Evolve a colony of organisms (based on C. elegans) to adapt to various environmental stimuli, using an evolutionary algorithm and spike-timing dependent plasticity.
The purpose of this project was to evolve the brain structure of a roundworm, C. elegans, so that it could differentiate between various environmental stimuli and react accordingly. C. elegans was chosen as the inspiration for this project as it is the animal with the fewest neurons, yet still capable of a wide range of responses.
Two basic algorithms form the foundation of this project. On the level of the individual organism, learning was accomplished via Spike-Timing Dependent Plasticity (STDP). The concept of STDP is simple: if an input spike to a neuron occurs immediately before the neuron’s output spike, then the connection between those two neurons is strengthened. On the other hand, if an input spike occurs after the neuron’s output spike, then the connection is weakened. The closer the time between input and output spike, the greater the strengthening/weakening of the connection. STDP was chosen over more complex machine learning algorithms as it is more biologically plausible. For example, a neural network involving backpropagation would be unlikely from a biological perspective, as synapses are one-directional.
On the level of the entire colony of organisms, an evolutionary algorithm was applied to select the most suitable brain structure. The neurons were arranged in layers, with each neuron in the Nth layer connected to all neurons in the N-1th and N+1th layers. The number of neurons in each layer was subject to evolutionary pressure, as well as various constants involved in synapse weight, synapse delay, and neuron threshold.
Two sets of experiments were conducted. The first set monitored various key statistics as the colony evolved.
Here, it can be seen that the health of the colony shows a clear increase over time, eventually reaching a plateau. This indicates the success of the evolutionary algorithm. Due to the random nature of the map, the organisms were not able to achieve optimal health.
The results here are inconclusive. Most remained quite constant, though layers 2 and 4 seem to be slightly lower than layers 1, 3, and 5, which hints at an alternating layer structure. Again, however, the data is too noisy to indicate any real change.

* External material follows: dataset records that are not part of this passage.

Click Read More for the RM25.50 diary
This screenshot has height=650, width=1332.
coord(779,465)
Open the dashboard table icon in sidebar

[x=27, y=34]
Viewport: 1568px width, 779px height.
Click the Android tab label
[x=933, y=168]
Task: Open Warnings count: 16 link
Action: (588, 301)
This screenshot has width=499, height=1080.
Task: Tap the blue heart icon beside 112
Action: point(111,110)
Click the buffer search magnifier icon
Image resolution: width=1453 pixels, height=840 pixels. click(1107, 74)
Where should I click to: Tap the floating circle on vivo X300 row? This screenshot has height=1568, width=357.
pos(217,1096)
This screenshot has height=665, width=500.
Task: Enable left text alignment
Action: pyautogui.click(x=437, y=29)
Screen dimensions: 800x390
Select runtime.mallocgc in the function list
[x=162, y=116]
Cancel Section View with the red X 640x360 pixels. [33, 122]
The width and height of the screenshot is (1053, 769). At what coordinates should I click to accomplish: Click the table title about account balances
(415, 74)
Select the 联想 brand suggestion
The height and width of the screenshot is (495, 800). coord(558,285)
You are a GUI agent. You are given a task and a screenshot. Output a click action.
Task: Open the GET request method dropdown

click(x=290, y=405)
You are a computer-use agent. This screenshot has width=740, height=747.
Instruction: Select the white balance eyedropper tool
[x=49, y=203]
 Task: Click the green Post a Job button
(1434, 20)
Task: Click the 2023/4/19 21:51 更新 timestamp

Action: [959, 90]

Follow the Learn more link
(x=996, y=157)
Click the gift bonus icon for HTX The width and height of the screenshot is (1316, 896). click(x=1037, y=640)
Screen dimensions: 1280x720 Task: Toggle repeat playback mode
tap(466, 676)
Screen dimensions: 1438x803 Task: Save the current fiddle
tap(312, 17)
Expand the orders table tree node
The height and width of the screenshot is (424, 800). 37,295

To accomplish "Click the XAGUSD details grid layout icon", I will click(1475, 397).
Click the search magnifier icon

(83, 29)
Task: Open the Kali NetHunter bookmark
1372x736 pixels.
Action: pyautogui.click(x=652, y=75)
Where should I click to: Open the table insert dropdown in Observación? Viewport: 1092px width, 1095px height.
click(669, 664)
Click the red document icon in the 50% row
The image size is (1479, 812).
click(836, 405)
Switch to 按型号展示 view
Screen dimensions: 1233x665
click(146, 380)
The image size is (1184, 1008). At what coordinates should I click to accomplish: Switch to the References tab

These three graphs deal with various parameters involved in the processing of neurons and synapses. None show a very clear change as generations evolved. Indeed, setting different initial values for these parameters also saw little change.
This graph indicates the average age of organisms in the colony. Clearly, there is a sharp initial increase and a slower decline. Comparing this to the average health graph, it can be seen that the increasing phase corresponds to the sharp initial increase in colony health, i.e. the phase where fitter organisms are able to explore the environment and survive due to increased health. Then, as colony health increases at a slower rate and begins to plateau, all organisms achieve a fairly high health, and as a certain number are selected to die off regardless of health, the process is more or less random, leading to a decline in average age.
The second set of experiments was designed to test if individual organisms were actually capable of learning. In the first set, only two environmental inputs were given: one which increased health, and one which decreased it. In this second set, a third input was added, which always had an equal value to the input beneficial to health, but had no effect on its own. If the organism was capable of learning, it could associate the third input with the first one, and in turn with a benefit in health. Therefore, it would move to areas with greater concentration of the third input, even after elimination of other inputs from the map.
In this experiment, the colony was evolved for 50 generations on a map where the first and third inputs increased with x-axis position. Then, for the next 50 generations, the first input was eliminated, and the third input was increased with y-axis position. Evolution of the colony was switched off.
From the graph, it can be seen that there is an overall increase in y-axis position, indicating that learning did occur, proving the success of the STDP method when combined with an evolutionary algorithm.